Considering that this feature has been restricted to Wi-Fi connections since it was introduced in 2010, this was a pretty big deal. But it could end up causing major problems for capped data users…

As smartphones have become more data-intensive over the the years, carriers have become increasingly adamant about knocking their customers off of unlimited data plans, in favor of capped solutions.

And, as you might have guessed, these capped data plans are not going to play so nicely with FaceTime over cellular. SmartMoney explains:

“But those with the base data plans should use the technology sparingly, analyst Jeff Kagan says. ” If you use FaceTime on the wireless network, you better keep a close eye on your data plan,” he says.

In fact, users with a 250 megabyte data plan could max out their data plan in just 90 minutes using FaceTime, says Todd Day, senior industry analyst in the mobile and wireless division at Frost and Sullivan. Each minute of FaceTime chat can use as much as 2.7 mb of data, he says.”

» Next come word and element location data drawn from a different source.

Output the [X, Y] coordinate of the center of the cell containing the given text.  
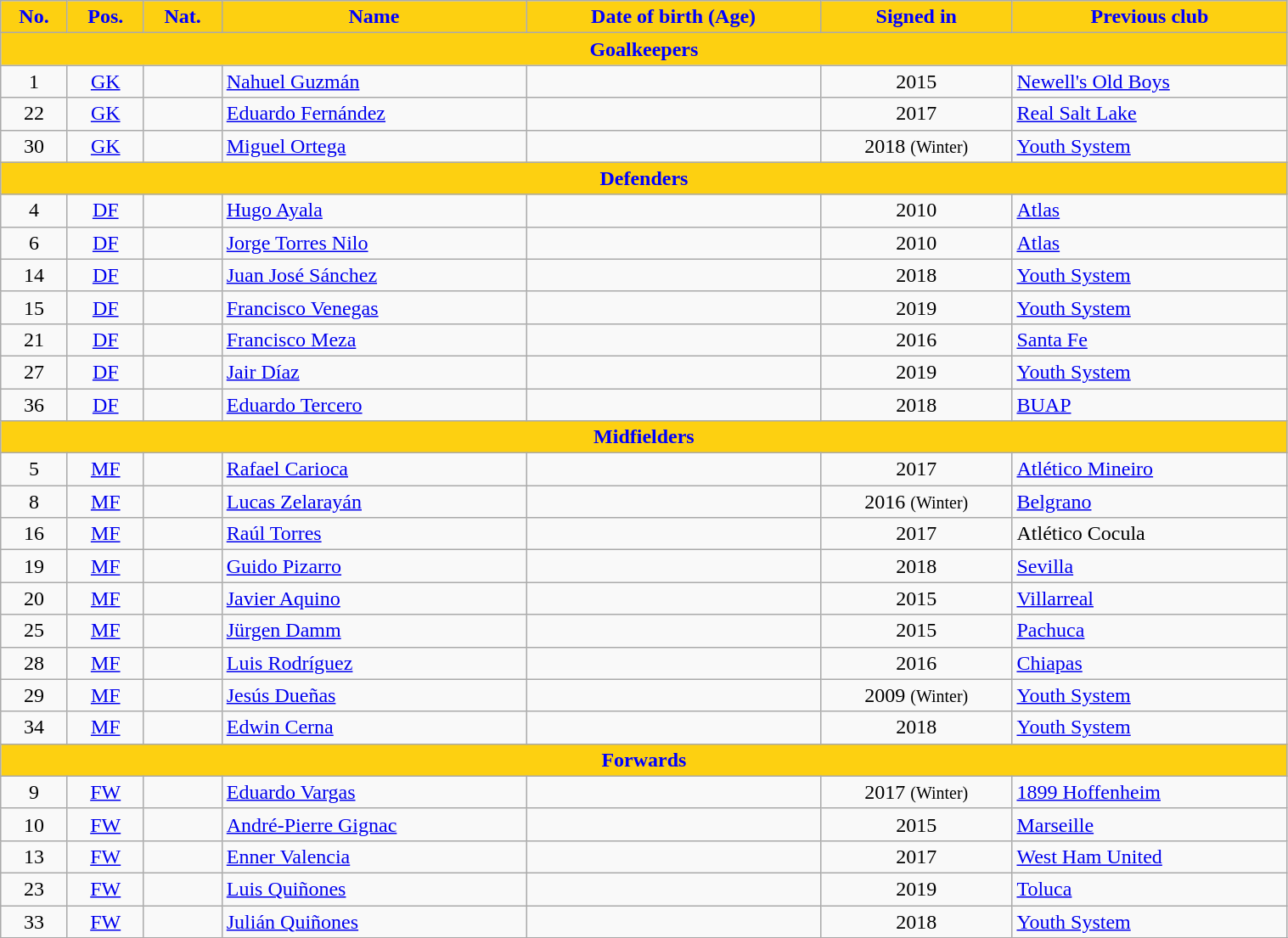
Atlético Cocula [1150, 534]
Pachuca [1150, 631]
10 [34, 824]
Enner Valencia [374, 857]
28 [34, 663]
2016 (Winter) [917, 502]
Pos. [105, 17]
Miguel Ortega [374, 146]
34 [34, 728]
20 [34, 599]
BUAP [1150, 405]
Nat. [183, 17]
15 [34, 307]
29 [34, 695]
Belgrano [1150, 502]
Lucas Zelarayán [374, 502]
Sevilla [1150, 566]
2018 (Winter) [917, 146]
Name [374, 17]
21 [34, 340]
Jair Díaz [374, 372]
Date of birth (Age) [674, 17]
Javier Aquino [374, 599]
Hugo Ayala [374, 211]
22 [34, 114]
André-Pierre Gignac [374, 824]
Julián Quiñones [374, 921]
Goalkeepers [644, 49]
36 [34, 405]
Marseille [1150, 824]
14 [34, 275]
23 [34, 889]
27 [34, 372]
30 [34, 146]
Luis Quiñones [374, 889]
Newell's Old Boys [1150, 82]
Eduardo Fernández [374, 114]
9 [34, 792]
Previous club [1150, 17]
8 [34, 502]
33 [34, 921]
Jorge Torres Nilo [374, 243]
13 [34, 857]
Francisco Meza [374, 340]
Midfielders [644, 437]
Edwin Cerna [374, 728]
2009 (Winter) [917, 695]
Toluca [1150, 889]
1 [34, 82]
19 [34, 566]
Nahuel Guzmán [374, 82]
No. [34, 17]
16 [34, 534]
West Ham United [1150, 857]
Villarreal [1150, 599]
Luis Rodríguez [374, 663]
Guido Pizarro [374, 566]
Rafael Carioca [374, 470]
6 [34, 243]
Real Salt Lake [1150, 114]
5 [34, 470]
Francisco Venegas [374, 307]
Jesús Dueñas [374, 695]
Defenders [644, 178]
1899 Hoffenheim [1150, 792]
Juan José Sánchez [374, 275]
4 [34, 211]
Chiapas [1150, 663]
2017 (Winter) [917, 792]
Atlético Mineiro [1150, 470]
Raúl Torres [374, 534]
Forwards [644, 760]
Eduardo Vargas [374, 792]
Jürgen Damm [374, 631]
25 [34, 631]
Eduardo Tercero [374, 405]
Signed in [917, 17]
Santa Fe [1150, 340]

So what’s the big deal, Skype and other apps have been making video calls over cellular networks for a while now. The problem is, FaceTime will be an option built directly into iOS 6. And even with a popup warning, users might not be aware of the consequences of over-using it.

It’ll be interesting to see how both carriers and customers play this, as the latter has been known to organize class-action lawsuits against Apple at the drop of a hat.